Support Questions
Find answers, ask questions, and share your expertise

pyspark dropDuplicates java.lang.UnsupportedOperationException: org.apache.parquet…PlainValuesDictionary$PlainBinaryDictionary

Expert Contributor

In pyspark, am successfully reading a folder of parquet files from hdfs and able to .show() and .count(), but getting error

20/01/31 18:15:42 WARN TaskSetManager: Lost task 8.0 in stage 4.0 (TID 19, hw005.ucera.local, executor 2): java.lang.UnsupportedOperationException: org.apache.parquet.column.values.dictionary.PlainValuesDictionary$PlainBinaryDictionary

        at org.apache.parquet.column.Dictionary.decodeToLong(Dictionary.java:52)

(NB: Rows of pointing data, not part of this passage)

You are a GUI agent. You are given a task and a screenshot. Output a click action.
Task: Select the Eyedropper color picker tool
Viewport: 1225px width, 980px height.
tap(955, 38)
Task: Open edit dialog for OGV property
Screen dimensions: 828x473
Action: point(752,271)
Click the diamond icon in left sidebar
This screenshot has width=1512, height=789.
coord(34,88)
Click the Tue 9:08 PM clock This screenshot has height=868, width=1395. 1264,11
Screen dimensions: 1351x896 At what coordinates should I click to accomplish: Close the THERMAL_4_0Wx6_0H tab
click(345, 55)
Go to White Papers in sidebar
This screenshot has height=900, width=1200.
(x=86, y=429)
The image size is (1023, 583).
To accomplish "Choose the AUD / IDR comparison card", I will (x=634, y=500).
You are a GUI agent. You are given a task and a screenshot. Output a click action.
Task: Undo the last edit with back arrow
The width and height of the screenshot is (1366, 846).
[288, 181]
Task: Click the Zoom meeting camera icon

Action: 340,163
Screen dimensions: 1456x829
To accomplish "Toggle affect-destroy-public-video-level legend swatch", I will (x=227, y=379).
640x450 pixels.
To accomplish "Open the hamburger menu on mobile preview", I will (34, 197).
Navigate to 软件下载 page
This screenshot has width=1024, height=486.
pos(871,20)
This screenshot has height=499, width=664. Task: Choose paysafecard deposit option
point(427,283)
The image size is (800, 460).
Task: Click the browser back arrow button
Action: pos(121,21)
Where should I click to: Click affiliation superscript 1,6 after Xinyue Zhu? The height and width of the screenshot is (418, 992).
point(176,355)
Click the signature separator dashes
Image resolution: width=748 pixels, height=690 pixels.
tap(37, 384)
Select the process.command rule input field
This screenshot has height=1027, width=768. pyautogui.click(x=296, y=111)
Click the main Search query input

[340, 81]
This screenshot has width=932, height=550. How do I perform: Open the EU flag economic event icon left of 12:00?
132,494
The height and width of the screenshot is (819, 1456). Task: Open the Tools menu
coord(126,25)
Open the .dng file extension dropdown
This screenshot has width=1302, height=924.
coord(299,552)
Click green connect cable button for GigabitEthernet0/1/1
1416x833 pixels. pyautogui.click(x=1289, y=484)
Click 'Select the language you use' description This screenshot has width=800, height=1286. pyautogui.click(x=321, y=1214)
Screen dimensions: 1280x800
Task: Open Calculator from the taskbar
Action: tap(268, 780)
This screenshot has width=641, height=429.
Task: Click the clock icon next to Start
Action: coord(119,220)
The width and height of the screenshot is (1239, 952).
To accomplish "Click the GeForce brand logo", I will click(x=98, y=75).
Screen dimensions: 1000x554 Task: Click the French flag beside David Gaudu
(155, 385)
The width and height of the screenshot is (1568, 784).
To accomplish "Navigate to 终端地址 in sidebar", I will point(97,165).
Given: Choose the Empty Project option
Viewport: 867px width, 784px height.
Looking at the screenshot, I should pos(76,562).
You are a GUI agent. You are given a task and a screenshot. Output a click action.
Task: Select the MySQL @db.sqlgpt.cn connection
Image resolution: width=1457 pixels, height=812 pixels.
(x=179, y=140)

        at org.apache.spark.sql.execution.datasources.parquet.ParquetDictionary.decodeToLong(ParquetDictionary.java:36)

when trying to dropDuplicates():

df = sparkSession.read \
    .option("header", "true") \
    .parquet("hdfs:///some/path/to/files/*.parquet")
df.show(n=3)
had = df.count() print("\ndataframe had %s rows\n" % had)
df = df.dropDuplicates() print("\ndataframe now has %s rows after dedup job\n" % df.count())

 

May be useful to note that I am using the following configs in the spark-submit command...

--conf "spark.driver.extraJavaOptions=-XX:+UseG1GC" \
--conf "spark.executor.extraJavaOptions=-XX:+UseG1GC" \
--conf "spark.sql.autoBroadcastJoinThreshold=-1"

 

Have seen articles about this error occurring when schemas of parquets in the loaded-in folder do not match, but here I am able to initially read to do some operations before getting the error.

Anyone with more pyspark experience knows what could be happening here and how to fix it? Any debugging advice (very new to dealing with underlying spark stuff)?